Gilmour is one of ten crew members who are working together on a fire for the first time.
Just like a real blaze, crews are expected to find ways to deal with challenging conditions like wind and other uncertainties, which supervisors develop and communicate through their radios.
"The fire right now is creeping down the hill," says Mark Regan, a coordinator. "Our objective is to build a handline on the downhilll side of this fire and stopping it before it jumps the highway."
Crews started working up the hill to create a fire break, but one squad was forced to fall back to control a tree that caught fire. Soon, coordinators spread the word that the fire is coming back down the hill and getting out of control. The team scrambles for cover, but the fire has them surrounded, forcing them to deploy their shelters.
Two members were forced to share because of a lack of shelters. One of the unlucky guys is Christopher Dugger, a squad boss who's well over six feet.
"It's horrible," says Dugger. "It's very hot.

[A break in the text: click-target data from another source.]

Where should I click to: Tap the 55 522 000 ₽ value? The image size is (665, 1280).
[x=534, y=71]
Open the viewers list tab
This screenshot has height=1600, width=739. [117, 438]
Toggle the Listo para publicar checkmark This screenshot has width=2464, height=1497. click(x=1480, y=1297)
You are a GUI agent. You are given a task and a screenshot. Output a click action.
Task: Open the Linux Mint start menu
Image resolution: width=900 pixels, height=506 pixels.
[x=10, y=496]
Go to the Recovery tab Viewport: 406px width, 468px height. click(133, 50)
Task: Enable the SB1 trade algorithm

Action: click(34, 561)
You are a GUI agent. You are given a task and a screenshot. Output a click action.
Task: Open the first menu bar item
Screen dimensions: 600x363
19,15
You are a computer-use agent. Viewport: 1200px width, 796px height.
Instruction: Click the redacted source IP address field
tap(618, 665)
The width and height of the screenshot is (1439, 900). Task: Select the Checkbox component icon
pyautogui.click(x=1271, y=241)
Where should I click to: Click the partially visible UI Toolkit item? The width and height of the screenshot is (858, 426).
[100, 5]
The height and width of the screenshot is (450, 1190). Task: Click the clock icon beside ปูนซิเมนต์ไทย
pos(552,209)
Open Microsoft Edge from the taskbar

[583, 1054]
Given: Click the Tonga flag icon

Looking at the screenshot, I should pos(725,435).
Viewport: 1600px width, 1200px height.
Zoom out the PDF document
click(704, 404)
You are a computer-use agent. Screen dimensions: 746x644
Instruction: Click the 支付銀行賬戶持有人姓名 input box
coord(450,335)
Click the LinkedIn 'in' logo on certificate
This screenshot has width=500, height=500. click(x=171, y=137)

And for a big guy, like myself, it's very uncomfortable."
Dugger is one of several experienced fire personell to participate in the drill. He and others like Brian Bumm of the Sierra Fire Protection District agree it's rewarding to see new people work together.
"It's exciting to be able to see the dynamics," says Bumm. "We really instill the leadership and they've come together. it's exciting to see them move on."